[Stored dataset items]
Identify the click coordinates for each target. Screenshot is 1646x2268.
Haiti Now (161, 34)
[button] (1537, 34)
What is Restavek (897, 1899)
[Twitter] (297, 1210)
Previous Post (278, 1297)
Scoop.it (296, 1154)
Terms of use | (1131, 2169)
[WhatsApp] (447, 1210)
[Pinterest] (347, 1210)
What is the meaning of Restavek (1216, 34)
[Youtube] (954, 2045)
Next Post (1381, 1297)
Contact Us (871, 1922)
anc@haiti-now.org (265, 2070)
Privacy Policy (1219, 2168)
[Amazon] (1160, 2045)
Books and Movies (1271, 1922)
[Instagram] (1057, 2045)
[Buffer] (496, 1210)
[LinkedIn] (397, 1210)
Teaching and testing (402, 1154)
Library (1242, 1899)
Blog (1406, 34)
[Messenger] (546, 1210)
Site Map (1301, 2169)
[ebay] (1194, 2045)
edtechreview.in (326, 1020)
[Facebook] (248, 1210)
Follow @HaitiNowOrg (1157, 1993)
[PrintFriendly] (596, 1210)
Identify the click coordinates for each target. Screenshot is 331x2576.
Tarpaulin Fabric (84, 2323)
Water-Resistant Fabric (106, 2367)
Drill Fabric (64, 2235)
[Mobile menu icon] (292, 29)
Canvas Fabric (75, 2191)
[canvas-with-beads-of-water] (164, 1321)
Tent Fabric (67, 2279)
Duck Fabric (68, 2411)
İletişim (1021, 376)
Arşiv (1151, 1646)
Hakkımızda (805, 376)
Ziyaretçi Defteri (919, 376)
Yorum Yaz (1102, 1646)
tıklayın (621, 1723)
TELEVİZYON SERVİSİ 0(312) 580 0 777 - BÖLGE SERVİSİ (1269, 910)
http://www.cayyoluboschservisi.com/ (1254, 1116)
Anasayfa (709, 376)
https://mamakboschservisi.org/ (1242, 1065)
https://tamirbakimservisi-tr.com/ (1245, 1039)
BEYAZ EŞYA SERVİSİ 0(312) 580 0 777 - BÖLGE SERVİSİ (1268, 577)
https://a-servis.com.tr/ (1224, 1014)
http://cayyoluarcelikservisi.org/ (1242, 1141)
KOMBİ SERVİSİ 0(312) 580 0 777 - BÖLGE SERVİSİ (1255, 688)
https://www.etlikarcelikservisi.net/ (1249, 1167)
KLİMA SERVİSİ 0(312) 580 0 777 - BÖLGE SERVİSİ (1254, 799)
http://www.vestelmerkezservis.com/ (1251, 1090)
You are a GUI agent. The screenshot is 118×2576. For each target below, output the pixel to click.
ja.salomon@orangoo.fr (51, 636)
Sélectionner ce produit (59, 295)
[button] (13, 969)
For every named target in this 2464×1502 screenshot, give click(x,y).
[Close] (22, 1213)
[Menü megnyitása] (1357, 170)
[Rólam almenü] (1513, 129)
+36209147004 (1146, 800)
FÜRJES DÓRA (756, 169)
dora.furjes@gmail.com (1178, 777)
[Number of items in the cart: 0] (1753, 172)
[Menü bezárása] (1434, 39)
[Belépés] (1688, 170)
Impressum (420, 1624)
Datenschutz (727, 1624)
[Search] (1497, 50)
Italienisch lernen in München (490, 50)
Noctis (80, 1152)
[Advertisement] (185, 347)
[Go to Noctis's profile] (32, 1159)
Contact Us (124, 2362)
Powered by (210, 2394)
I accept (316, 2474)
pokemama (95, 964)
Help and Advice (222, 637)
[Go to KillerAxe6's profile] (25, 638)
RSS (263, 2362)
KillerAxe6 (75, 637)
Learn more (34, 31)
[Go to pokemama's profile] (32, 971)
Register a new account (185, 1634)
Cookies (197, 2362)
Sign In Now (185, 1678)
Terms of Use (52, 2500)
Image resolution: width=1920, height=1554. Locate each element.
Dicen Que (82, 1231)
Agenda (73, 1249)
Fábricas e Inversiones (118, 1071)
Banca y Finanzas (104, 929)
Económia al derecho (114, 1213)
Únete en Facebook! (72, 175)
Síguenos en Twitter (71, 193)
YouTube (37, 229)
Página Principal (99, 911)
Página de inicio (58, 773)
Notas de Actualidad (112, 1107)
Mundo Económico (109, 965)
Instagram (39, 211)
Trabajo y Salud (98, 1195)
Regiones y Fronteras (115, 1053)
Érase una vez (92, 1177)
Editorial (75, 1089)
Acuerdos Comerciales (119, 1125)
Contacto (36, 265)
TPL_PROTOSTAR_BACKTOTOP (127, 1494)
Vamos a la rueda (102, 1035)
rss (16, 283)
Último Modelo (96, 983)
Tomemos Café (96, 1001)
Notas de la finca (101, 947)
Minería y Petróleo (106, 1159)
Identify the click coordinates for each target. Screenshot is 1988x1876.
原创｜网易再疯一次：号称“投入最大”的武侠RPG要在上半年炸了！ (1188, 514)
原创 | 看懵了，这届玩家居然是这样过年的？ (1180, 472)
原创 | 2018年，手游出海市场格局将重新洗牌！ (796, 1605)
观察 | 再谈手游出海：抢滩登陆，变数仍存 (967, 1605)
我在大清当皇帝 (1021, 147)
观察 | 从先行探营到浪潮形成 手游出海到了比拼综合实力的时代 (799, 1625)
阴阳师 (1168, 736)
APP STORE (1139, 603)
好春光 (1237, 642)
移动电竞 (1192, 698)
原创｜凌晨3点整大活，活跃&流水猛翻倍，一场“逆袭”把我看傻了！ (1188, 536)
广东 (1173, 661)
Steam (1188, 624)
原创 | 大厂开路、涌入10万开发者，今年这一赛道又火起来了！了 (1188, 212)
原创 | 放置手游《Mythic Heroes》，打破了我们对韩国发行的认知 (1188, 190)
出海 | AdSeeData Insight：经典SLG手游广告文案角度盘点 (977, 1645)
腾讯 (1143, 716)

> DESCRIPTION OF THE TASK: How many lines of the entries contain the string "Fabric"? Answer with a number and no other words.

> ANSWER BELOW: 6